Registration Dossier

Administrative data

Endpoint:
eye irritation: in vitro / ex vivo
Type of information:
experimental study
Adequacy of study:
key study
Reliability:
1 (reliable without restriction)
Rationale for reliability incl. deficiencies:
guideline study
Justification for type of information:
Guideline study performed 2017 to GLP

Data source

Reference
Reference Type:
study report
Title:
Unnamed
Report Date:
2018

Materials and methods

Test guideline
Qualifier:
according to
Guideline:
EU method B.47 (Bovine corneal opacity and permeability test method for identifying ocular corrosives and severe irritants)
GLP compliance:
yes (incl. certificate)

Test material

Reference
Name:
Unnamed
Type:
Constituent
Test material form:
liquid
Details on test material:
Commercial grade containing approximately 45% actives
Specific details on test material used for the study:
Identification: Dodecenyl succinic acid, compound with 2,2',2''-nitrilotriethanol (partially solvent extracted)
Batch: PAH 330/132/1A
CAS Number: 64396-12-9
Purity: ~49.38%
Physical state/Appearance: slightly opaque amber colored viscous liquid

Test animals / tissue source

Species:
cattle
Details on test animals or tissues and environmental conditions:
Eyes from adult cattle (typically 12 to 60 months old) were obtained from a local abattoir as a by-product from freshly slaughtered animals

Test system

Vehicle:
unchanged (no vehicle)
Controls:
yes
yes, concurrent positive control
yes, concurrent negative control
Amount / concentration applied:
0.75 mL of the test item or control items were applied to the appropriate corneas.
Duration of treatment / exposure:
The holders were gently tilted back and forth to ensure a uniform application of the item over the entire cornea.
Each holder was incubated, anterior chamber uppermost, at 32 ± 1 ºC for 10 minutes.
Duration of post- treatment incubation (in vitro):
2 hours

Results and discussion

In vitro

Results
Irritation parameter:
cornea opacity score
Run / experiment:
1
Value:
ca. 24.1
Vehicle controls validity:
not applicable
Negative controls validity:
valid
Positive controls validity:
valid

Any other information on results incl. tables

The positive control In Vitro Irritancy Score was within the range of 31.6 to 58.7.

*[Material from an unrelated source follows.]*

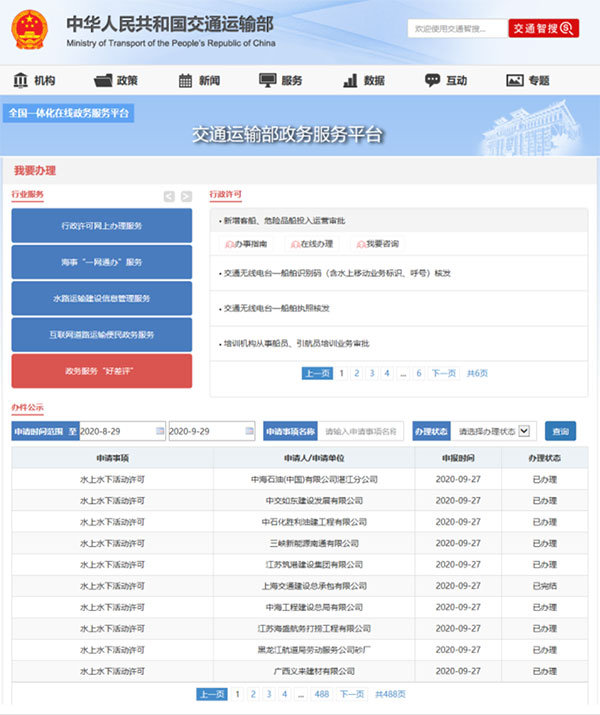Open the start date calendar picker
The image size is (600, 715).
click(159, 431)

The negative control gave opacity of ≤3.0 and permeability ≤0.077.

Applicant's summary and conclusion

Interpretation of results:
Category 2 (irritating to eyes) based on GHS criteria
Conclusions:
The severity of the results was sufficiently low to confirm that the substance was not Eye Dam 1
However, in view of signficant effects, and taking into account the potential irritancy of at least one of the main starting materials / dissociation products, a classification of Eye Irrit 2 is considered valid and no further testing has been performed.